A significant amount of the technology we use is exploitative to some degree. (I should know, after writing numerous guides about avoiding the likes of Google and Facebook!) Humane tech is an ideal that aims to shift the focus to creating socially-responsible technology that doesn’t exploit the user. It’s a noble idea, and one that becomes more important as our dependence on various forms of tech increases.
👉 The Center for Humane Technology (CHT) was co-founded by Tristan Harris, who previously pushed the ‘Time Well Spent’ movement after originally working for Google, where he produced an internal presentation in 2013 entitled “A Call to Minimize Distraction & Respect Users’ Attention”. Along with Google, he namechecked Apple and Facebook, highlighting their responsibilities to their users.
While the CHT freely admits that benefits do derive from social media and mobile tech to some degree, they also bring up various issues that have begun to affect society on a wider scale. These include:
Many people are addicted to technology, with digital slot machines compounding the issue.
Digital addiction and increased social media use can have a negative impact on mental health.
Breakdown of Truth
It’s becoming harder to tell what’s real and what isn’t, especially if spending a lot of time online.
Has it become more difficult to co-operate with others due to polarising online ideologies?
This is caused either by creating rifts and sowing seeds of doubt, or by people directly impacting elections themselves.
By focusing on looks and likes, have we become more superficial?
These issues indicate a “mismatch between our natural human sensitivities and the exponentially growing power of technology”, a problem likely to escalate in future. Harris disappeared for almost a year after the ‘Time Well Spent’ movement failed to take off; blaming the language he used, he switched to calling the process “human downgrading”. The organisation now raises “awareness for millions of people while advising and mobilising tech companies, top executives, investors, technologists, and political leaders.”

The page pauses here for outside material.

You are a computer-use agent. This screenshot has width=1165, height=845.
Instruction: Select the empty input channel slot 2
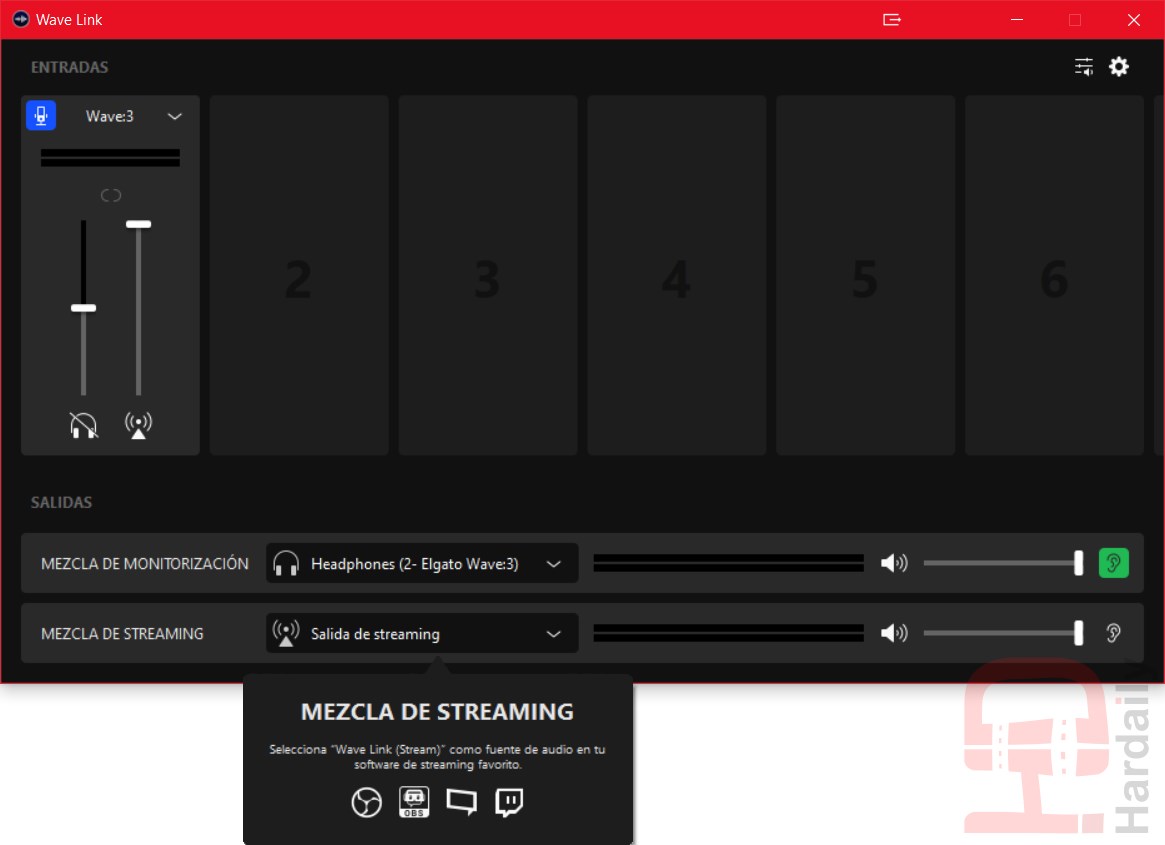point(298,276)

👉 Many tech companies appear unimpressed with Harris’ ideas. In the UK, Facebook and Google have yet to ban political ads on their platforms, despite Twitter voluntarily doing so in time for the 2019 election. Regardless, the CHT raises a number of valid points, and plans to lobby for more regulation around tech companies’ use of manipulative practices towards users.
Instead of exploiting our vulnerabilities, there are endless ways in which tech could be used to improve society, as well as our overall quality of life. It’s still a small movement, but hopefully humane tech will continue to grow in the coming years.